Page's title should always be capitalized

https://arbital.com/p/1c3

by Alexei Andreev Dec 19 2015 updated Dec 19 2015


Vote "agree" if you think Arbital should enforce the first letter of a page title to always be capital.

Pro:

Visual consistency

Visual consistency is very important, and makes the website look professional. If some titles are capitalized and others aren't, this leads to inconsistent look and feel.

Meta-information

One argument for allowing different casing is that the author's choice can signal to the reader how important this page / concept is. However, there is some risk that many users will not understand that this signaling is done on purpose, and will instead think that it's a mistake.

Additional complexity

Simplicty is a virtue. Arbital is already a pretty complicated platform, and there are a lot of existing Style guidelines, so adding another rule, unless it's beneficial, is actively detrimental.

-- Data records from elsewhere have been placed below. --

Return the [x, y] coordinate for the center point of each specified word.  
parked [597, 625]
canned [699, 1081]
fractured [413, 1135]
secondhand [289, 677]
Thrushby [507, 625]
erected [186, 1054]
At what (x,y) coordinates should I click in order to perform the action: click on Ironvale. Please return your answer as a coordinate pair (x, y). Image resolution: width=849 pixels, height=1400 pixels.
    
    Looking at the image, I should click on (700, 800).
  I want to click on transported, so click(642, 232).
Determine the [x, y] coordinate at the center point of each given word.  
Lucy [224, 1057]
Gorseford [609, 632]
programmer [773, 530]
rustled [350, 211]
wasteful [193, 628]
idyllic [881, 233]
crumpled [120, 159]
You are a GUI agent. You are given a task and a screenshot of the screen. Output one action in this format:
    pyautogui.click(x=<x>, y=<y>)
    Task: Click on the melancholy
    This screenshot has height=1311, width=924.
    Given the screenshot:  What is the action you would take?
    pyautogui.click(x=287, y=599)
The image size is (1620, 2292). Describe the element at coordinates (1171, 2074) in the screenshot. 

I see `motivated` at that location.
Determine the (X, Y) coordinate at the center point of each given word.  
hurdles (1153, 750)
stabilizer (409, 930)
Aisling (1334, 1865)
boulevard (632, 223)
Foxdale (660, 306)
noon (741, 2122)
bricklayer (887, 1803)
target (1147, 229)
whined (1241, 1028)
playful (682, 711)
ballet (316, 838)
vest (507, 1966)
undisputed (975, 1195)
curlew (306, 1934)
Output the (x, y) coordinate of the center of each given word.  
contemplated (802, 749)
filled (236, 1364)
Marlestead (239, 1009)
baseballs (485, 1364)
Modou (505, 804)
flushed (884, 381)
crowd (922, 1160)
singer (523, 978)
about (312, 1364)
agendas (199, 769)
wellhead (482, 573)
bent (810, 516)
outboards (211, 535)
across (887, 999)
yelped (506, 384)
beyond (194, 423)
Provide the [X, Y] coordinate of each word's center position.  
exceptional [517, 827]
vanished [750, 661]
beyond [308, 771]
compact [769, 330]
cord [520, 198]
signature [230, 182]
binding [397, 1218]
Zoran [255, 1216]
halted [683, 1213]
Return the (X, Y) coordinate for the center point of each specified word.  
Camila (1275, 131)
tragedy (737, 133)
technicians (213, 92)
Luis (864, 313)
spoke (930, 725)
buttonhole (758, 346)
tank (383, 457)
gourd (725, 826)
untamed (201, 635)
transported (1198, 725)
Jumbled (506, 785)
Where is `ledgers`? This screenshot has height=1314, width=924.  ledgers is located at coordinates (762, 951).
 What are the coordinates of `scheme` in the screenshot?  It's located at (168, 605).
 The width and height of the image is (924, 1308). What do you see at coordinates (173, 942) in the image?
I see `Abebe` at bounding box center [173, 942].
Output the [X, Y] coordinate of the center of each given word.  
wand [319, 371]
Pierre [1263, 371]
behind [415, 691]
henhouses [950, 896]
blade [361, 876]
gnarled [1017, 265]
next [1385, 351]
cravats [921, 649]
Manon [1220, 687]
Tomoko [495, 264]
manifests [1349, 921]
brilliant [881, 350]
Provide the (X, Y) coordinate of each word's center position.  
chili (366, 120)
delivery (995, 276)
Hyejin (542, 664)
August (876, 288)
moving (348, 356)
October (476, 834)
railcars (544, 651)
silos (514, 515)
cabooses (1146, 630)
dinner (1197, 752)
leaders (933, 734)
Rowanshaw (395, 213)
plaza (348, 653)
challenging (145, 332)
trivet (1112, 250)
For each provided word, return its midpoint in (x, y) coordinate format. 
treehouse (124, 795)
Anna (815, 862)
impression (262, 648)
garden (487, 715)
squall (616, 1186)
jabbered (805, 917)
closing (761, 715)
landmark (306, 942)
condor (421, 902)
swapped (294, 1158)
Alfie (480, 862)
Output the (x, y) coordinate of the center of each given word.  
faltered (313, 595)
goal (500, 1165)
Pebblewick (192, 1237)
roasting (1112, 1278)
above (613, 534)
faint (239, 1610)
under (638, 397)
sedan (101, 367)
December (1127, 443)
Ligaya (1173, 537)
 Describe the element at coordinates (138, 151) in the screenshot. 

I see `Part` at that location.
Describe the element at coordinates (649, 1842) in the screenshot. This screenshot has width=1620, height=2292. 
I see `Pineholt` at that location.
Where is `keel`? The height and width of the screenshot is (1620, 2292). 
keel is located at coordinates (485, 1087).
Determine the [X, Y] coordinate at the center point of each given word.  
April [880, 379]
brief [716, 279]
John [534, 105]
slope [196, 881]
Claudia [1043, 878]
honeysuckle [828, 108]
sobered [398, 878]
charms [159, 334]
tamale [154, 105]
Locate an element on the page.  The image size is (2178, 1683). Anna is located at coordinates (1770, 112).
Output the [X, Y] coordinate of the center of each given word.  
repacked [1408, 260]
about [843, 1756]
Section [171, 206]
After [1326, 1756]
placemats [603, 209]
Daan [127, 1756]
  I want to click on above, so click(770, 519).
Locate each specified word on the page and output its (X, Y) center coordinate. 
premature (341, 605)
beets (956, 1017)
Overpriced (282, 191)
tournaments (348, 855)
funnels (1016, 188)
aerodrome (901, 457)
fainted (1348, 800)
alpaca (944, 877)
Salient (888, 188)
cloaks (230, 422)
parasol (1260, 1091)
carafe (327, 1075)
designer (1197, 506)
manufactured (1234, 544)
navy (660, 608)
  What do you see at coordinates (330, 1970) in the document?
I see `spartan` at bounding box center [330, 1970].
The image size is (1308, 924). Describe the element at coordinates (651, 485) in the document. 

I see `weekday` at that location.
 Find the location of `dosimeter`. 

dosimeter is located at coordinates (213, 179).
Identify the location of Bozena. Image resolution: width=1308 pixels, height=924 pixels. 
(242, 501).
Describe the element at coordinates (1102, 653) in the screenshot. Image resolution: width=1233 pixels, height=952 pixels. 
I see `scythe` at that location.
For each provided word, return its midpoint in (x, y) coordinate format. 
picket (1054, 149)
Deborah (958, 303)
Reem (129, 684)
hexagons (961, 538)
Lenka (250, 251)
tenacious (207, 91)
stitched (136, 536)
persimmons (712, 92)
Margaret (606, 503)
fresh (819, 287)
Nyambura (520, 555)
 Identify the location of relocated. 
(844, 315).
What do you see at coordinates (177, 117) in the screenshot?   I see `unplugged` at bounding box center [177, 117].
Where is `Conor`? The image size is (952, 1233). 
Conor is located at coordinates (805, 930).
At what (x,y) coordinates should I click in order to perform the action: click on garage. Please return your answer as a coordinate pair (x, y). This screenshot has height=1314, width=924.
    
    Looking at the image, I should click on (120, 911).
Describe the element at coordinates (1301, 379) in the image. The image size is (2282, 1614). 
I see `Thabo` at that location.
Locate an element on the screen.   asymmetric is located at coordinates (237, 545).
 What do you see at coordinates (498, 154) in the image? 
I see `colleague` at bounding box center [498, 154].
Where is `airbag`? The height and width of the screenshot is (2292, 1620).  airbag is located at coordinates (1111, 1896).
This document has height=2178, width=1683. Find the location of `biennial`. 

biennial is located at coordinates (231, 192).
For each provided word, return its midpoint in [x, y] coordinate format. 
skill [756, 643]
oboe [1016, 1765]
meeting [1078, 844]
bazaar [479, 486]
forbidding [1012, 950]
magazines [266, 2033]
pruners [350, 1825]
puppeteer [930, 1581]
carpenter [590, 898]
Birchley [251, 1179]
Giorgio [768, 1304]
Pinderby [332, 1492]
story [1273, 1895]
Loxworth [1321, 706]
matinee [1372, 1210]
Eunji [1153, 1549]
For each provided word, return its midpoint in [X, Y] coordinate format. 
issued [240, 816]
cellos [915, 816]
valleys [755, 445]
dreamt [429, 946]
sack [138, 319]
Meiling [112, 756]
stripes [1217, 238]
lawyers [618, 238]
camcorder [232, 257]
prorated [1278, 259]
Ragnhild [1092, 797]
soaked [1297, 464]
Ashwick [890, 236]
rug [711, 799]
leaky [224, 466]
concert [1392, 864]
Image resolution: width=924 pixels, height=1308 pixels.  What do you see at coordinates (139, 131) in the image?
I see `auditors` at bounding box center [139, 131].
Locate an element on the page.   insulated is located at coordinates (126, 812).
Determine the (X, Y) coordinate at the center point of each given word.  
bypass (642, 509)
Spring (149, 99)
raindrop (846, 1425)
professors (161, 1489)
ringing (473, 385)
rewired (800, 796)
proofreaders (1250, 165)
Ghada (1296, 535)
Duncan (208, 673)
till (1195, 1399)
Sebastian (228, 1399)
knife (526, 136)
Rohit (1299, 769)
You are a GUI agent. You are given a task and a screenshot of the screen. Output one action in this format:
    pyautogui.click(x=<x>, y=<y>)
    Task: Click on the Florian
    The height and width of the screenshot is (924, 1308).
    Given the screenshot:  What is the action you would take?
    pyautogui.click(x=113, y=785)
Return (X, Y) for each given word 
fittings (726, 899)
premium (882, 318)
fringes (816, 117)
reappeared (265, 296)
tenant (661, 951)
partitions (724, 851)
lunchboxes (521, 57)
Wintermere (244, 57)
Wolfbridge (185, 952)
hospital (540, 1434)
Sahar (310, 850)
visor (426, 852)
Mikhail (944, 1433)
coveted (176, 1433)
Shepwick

Furthermore, since the pages often belong to the community, having flexible casing might cause inconsistency and disagreement about it. To prevent that, the rule governing which one to pick should be crisp and somewhat objective, which seems hard to do in this case.

Con:

Conflict with existing capitalization conventions

The difference between lowercase and uppercase may carry semantic information in some fields. Nothing is coming to mind off the top of my head, but Wikipedia has the {{lowercase title}} tag for a reason.

Semantic information

I have an instinctive sense of how propernouny a term is, and I instinctively try to title pages in a way that reflects this sense. Even if this is hard to get right, it doesn't have to be gotten right on the first try, because in Arbital it's much easier to edit titles without breaking things compared to Wikis.

Moral caution

Other users may have their own senses of what a lowercase title means. While the global Arbital namespace probably ought to follow only one main convention, people creating local wiki-style pages and tags around their blogs should certainly be able to title things in lowercase, so we'll at least want the technology to support that much.

In general, conventions are constraints and it's wise to be cautious about how you restrain your users. Things that cause general damage, yes, restrain those. Prettification is a much more tenuous territory, because the very act of trying to impose your convention means that you and the user are disagreeing about what's pretty, and you're going ahead and other-optimizing them in the belief or rather hope that most people will see it your way rather than their way; and the Typical Mind Fallacy is a hazard here.

In general, the burden of proof should be against adding constraints to the user. This is true if there's no way to accomplish the same goal by behavior shaping or incentives - the very fact that you can't think of a way to incentivize something is itself often an indicator of something wrong.

We can always go back and change the convention later if that starts looking like a good idea.


Comments

Olivia Schaefer

I think Wikipedia does it pretty well. Defaulting to capitalizing with the option to disable it looks like the best choice here. But since that takes work, and the current domains support it well, enforcing it for now and adding the option later would work nicely.

Nate Soares

The difference between lowercase and uppercase may carry semantic information in some fields\. Nothing is coming to mind off the top of my head, but Wikipedia has the \{\{lowercase title\}\} tag for a reason\.

{{lowercase title}} is for things like eBay and iPod, IIRC -- which arbital should support eventually, but perhaps within an auto-capitalize-first-letter-of-titles model (as Wikipedia does).

Alexei Andreev

From this paper's abstract: "Further, the community’s formal mechanisms for norm articulation are shown to have calcified against changes – especially changes proposed by newer editors." So I'm updating somewhat towards more relaxed guidelines.

Eric Bruylant

Having this as policy rather than something enforced by software seems better. I think Wikipedia did it with software because it was easier than redirecting links from lowercase words (e.g. for [[page]] to go to "Page" they would need a redirect at "page") or writing it to automatically redirect, and that early design decision causes problems to this day (including making it impossible to register lowercase first usernames).